- [Exercise directions]
Top to bottom, give the entries again exactly as written.

■ ■ ■ ■

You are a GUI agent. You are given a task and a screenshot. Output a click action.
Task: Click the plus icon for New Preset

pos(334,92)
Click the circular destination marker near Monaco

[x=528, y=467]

■ ■ ■ ■

- [Solution to the problem]
You are a GUI agent. You are given a task and a screenshot. Output a click action.
Task: Click the plus icon for New Preset

pos(334,92)
Click the circular destination marker near Monaco

[x=528, y=467]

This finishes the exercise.